I don’t believe in signs. I believe in weed at breakfast and the slow, grinding death of the American intellect. But on Easter Monday, something foul blew in on the wind — the kind of stench that makes you squint at the sky and mutter, Jesus, who let the lizard-brained maniacs out again?

Let me set the scene. I’d just finished watching The Omen — the original hellfire classic with Gregory Peck wrestling with the spawn of Satan in a blazer so sharp it could slice your jugular. I was halfway through a stale churro and wondering whether I could use Damien’s haircut as a reason to cancel all future children, when my phone exploded with a New York Times alert: The Pope is dead.

Dead. On Easter Monday. That’s not symbolism — that’s a screenplay punchline written by a drunk screenwriter with a god complex and a deadline.

But wait — the devil’s in the details. And in this case, the detail had a name: J.D. Vance. Yes, the Ivy League hillbilly prince of performative populism.

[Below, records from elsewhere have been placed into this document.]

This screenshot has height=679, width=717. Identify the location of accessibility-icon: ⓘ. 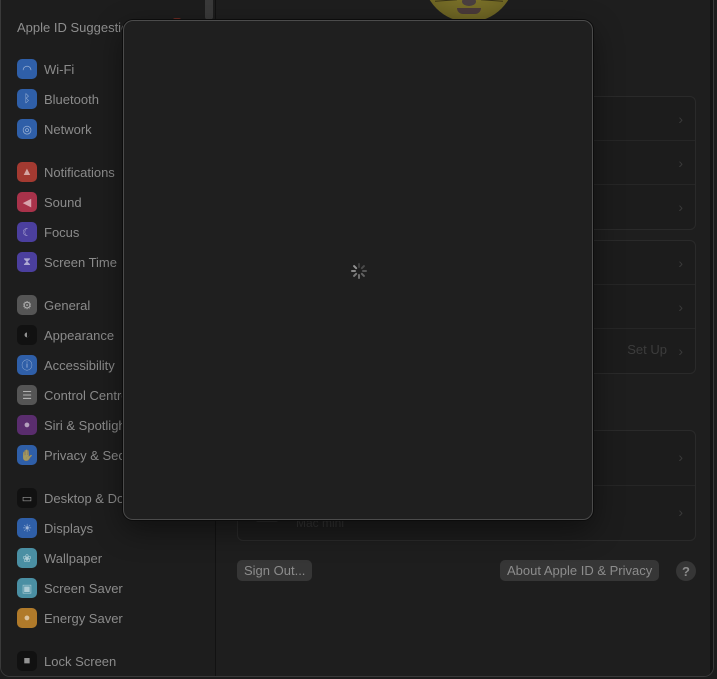
(27, 365).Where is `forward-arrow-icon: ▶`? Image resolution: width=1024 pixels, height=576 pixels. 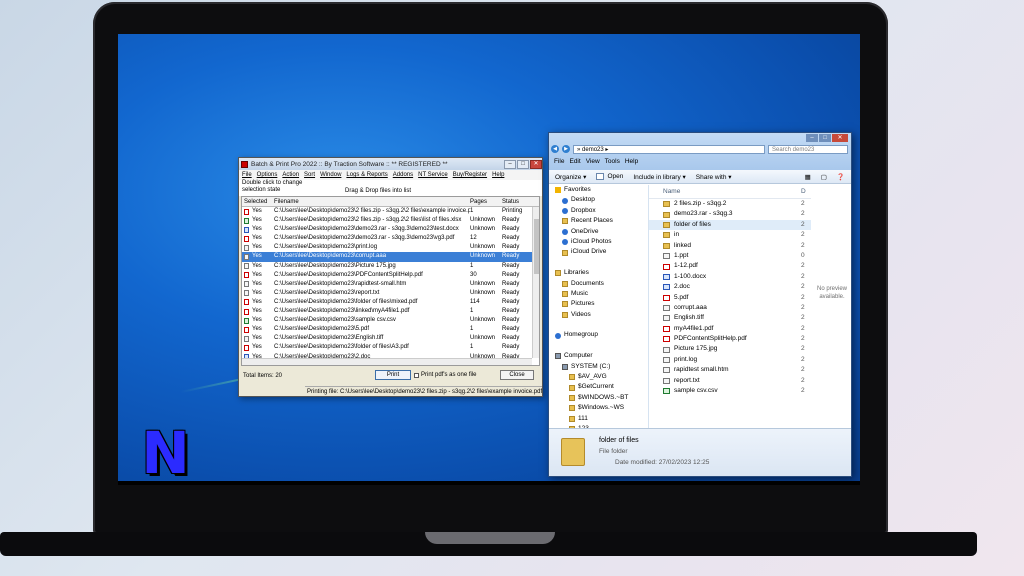 forward-arrow-icon: ▶ is located at coordinates (566, 149).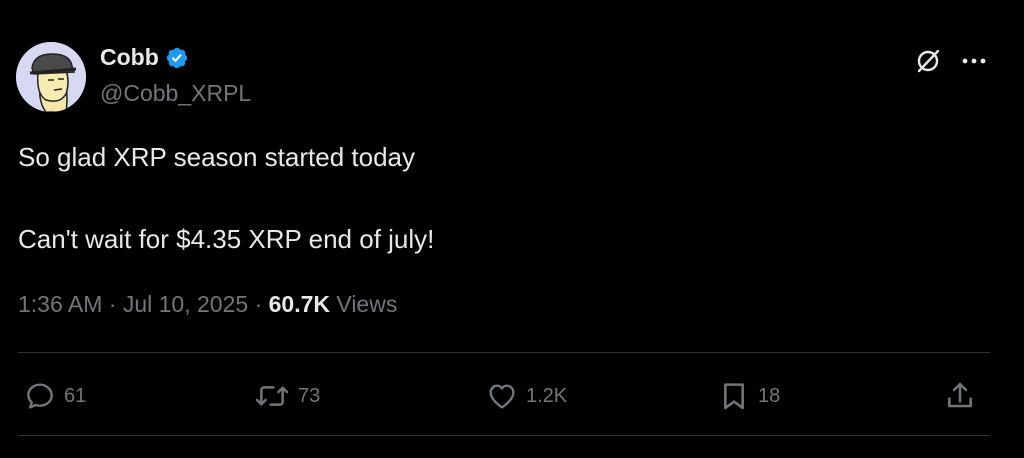  What do you see at coordinates (226, 239) in the screenshot?
I see `tweet-text-line-2: Can't wait for $4.35 XRP end of july!` at bounding box center [226, 239].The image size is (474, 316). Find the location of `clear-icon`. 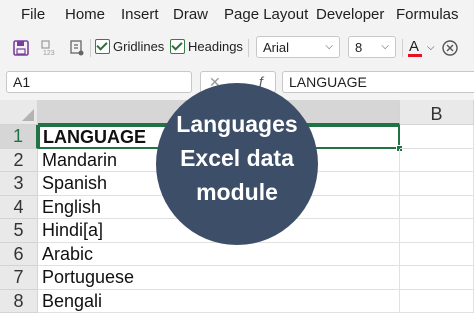

clear-icon is located at coordinates (450, 48).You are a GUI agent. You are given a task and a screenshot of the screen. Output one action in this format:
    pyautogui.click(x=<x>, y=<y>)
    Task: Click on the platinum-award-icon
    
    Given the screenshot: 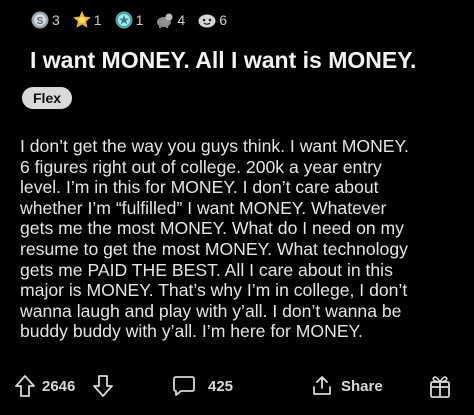 What is the action you would take?
    pyautogui.click(x=124, y=20)
    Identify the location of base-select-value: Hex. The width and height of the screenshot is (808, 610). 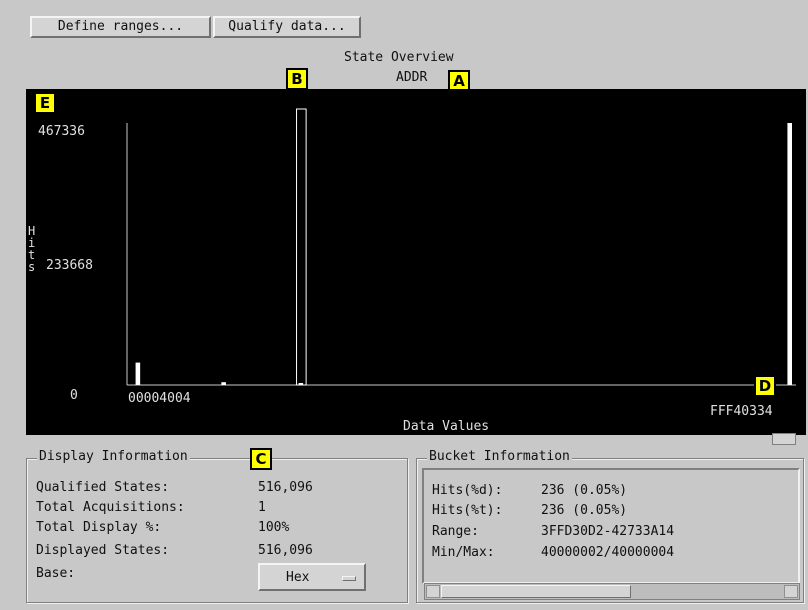
(298, 578).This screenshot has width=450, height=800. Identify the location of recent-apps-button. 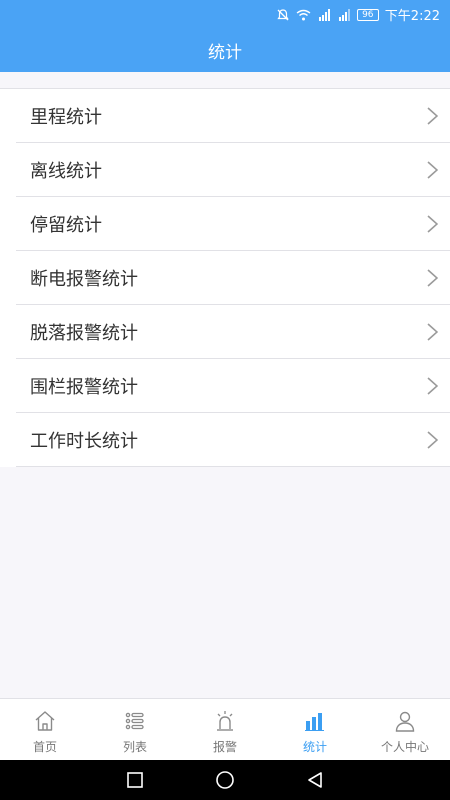
(135, 780).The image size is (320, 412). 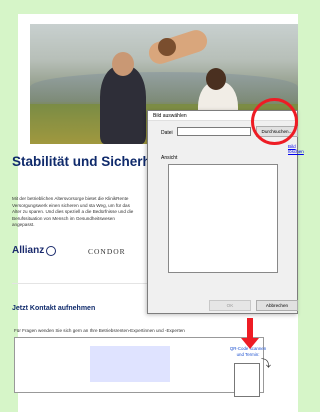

Turns out, he met with the Pope the day before His Holiness kicked off for that great conclave in the sky. Easter Sunday. The holiest of holy days. Vance, in all his bad-faith cosplay, shaking hands with the Vicar of Christ like he was asking for campaign indulgences.

Now I’m not saying Vance is Damien in a velvet blazer, but I’ve seen enough strange deathbed alignments to know when the bats are circling the bell tower. The GOP’s golden boy meets the Pope on Sunday. The Pope dies on Monday. The world shrugs. That’s how empires collapse — not with a bang, but with a poorly timed photo op.

Of course, the death of the Pope is not a sign. It’s a tragic inevitability. The old man ran out of runway. But in a country where people see the face of Jesus in their toast and still think Trump was sent by God to rapture the IRS, the optics are grim. They’ll build a narrative faster than you can say Ratzinger. And that narrative ends with Damien in Mar-a-Lago, blessing golf carts and eating raw steak with ketchup.

I don’t believe in signs. But if I did, they’d read:
Exit Now. The Antichrist Has a Super PAC.